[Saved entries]
╔══

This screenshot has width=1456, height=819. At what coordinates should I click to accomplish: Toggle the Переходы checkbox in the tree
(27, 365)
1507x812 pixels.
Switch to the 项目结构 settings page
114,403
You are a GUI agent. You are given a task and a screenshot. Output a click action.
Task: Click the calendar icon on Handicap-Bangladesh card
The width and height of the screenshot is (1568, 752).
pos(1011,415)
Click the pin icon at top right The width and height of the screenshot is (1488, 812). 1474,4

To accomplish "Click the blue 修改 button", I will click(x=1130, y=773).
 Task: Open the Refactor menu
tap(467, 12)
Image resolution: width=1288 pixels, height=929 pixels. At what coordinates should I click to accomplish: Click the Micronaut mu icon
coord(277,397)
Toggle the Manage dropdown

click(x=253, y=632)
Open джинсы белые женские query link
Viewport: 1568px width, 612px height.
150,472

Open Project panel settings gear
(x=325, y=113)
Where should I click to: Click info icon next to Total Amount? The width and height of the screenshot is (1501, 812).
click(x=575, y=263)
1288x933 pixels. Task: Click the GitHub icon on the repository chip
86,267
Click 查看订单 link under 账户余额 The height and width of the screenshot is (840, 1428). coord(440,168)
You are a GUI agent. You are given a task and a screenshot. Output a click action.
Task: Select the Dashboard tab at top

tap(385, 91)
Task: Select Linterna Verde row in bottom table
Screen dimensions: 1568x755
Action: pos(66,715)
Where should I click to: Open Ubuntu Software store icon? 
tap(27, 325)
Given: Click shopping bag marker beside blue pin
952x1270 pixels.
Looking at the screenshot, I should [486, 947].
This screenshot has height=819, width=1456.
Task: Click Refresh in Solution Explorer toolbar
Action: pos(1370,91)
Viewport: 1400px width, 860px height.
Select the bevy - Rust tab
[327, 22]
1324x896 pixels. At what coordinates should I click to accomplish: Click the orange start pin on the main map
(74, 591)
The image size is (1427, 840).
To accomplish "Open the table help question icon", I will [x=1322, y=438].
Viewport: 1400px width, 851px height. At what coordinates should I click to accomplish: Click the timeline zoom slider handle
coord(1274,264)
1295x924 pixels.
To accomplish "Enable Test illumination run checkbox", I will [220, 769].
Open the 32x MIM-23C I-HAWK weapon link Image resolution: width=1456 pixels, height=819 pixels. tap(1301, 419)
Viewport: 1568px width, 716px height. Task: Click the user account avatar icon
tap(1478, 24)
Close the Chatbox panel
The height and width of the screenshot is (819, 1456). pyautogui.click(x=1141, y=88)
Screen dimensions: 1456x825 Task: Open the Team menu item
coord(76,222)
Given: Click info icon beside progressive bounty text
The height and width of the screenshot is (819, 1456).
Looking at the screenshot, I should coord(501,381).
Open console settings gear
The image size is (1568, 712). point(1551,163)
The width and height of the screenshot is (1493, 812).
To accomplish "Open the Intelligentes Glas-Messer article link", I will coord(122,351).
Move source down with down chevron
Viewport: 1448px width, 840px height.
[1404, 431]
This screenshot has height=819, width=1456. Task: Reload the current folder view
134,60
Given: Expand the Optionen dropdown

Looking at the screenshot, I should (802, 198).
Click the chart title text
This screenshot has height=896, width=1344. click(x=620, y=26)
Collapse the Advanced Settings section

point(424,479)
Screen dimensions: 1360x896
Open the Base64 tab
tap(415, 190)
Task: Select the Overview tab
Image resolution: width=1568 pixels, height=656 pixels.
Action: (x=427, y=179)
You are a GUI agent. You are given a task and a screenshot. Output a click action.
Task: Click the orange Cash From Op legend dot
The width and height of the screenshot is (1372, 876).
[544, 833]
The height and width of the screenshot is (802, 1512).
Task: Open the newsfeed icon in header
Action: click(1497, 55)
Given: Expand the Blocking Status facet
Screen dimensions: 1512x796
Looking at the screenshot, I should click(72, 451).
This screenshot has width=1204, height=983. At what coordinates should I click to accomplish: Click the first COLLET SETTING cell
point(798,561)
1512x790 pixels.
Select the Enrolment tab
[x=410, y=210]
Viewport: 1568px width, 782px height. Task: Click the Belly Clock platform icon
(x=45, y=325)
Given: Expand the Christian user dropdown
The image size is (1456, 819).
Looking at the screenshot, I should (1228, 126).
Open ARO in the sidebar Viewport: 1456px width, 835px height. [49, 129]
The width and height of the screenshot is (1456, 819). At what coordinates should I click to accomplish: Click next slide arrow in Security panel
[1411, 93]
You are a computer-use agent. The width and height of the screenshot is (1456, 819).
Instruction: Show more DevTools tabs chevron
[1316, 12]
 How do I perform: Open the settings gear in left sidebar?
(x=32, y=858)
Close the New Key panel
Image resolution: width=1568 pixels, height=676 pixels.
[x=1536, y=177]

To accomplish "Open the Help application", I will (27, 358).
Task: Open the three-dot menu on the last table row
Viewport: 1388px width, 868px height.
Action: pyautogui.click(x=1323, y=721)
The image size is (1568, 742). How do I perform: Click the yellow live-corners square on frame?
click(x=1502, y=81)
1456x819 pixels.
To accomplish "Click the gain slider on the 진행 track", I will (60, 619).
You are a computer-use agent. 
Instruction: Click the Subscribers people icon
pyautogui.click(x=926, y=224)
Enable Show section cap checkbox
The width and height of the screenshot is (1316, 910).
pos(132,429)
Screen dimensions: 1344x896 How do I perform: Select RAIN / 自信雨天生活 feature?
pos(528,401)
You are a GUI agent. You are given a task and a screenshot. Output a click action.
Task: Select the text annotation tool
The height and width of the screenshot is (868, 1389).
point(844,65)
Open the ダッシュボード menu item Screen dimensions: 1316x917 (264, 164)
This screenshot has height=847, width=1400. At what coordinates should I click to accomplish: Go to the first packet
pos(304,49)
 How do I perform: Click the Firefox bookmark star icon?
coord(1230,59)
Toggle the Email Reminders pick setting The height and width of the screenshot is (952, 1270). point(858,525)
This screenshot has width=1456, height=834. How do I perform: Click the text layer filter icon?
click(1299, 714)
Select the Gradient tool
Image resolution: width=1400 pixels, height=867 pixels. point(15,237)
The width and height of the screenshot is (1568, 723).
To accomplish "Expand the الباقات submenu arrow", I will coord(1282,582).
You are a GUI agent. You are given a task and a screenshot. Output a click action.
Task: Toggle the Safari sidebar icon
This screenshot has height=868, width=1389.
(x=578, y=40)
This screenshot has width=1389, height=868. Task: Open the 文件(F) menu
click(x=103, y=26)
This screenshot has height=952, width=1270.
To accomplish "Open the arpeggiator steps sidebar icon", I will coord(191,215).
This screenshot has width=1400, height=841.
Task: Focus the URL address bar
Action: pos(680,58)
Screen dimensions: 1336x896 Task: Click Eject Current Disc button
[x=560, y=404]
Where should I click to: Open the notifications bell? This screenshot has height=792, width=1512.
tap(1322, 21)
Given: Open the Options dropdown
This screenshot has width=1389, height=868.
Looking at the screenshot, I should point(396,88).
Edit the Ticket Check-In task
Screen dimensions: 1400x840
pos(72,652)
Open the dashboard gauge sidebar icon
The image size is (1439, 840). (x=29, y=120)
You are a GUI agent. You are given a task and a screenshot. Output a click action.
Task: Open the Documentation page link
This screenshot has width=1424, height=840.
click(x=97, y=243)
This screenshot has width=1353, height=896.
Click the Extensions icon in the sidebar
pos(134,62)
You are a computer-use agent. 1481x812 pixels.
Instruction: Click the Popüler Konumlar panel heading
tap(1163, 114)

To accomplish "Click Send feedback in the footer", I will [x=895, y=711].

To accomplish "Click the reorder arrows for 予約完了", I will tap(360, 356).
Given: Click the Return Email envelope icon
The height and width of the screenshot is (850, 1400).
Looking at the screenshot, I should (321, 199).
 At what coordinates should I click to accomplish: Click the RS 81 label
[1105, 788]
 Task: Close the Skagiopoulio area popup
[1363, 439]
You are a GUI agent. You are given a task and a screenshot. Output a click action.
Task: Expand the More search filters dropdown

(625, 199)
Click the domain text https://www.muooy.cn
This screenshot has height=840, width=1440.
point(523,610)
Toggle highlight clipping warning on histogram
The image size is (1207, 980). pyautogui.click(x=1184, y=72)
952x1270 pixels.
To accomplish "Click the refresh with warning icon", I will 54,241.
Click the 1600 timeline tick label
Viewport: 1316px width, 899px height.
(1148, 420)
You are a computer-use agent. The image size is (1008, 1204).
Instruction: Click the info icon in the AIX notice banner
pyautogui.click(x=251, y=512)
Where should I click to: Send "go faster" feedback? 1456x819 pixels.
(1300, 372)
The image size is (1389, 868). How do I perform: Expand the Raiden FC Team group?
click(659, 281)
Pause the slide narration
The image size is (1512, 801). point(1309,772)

╚══

## Requirement
Take the lines above from the one containing "Viewport: 1568px width, 782px" to the one containing "Open ARO in" and retype them exactly, both ends included, with nothing added.

## Task result
Viewport: 1568px width, 782px height. Task: Click the Belly Clock platform icon
(x=45, y=325)
Given: Expand the Christian user dropdown
The image size is (1456, 819).
Looking at the screenshot, I should (1228, 126).
Open ARO in the sidebar Viewport: 1456px width, 835px height. [49, 129]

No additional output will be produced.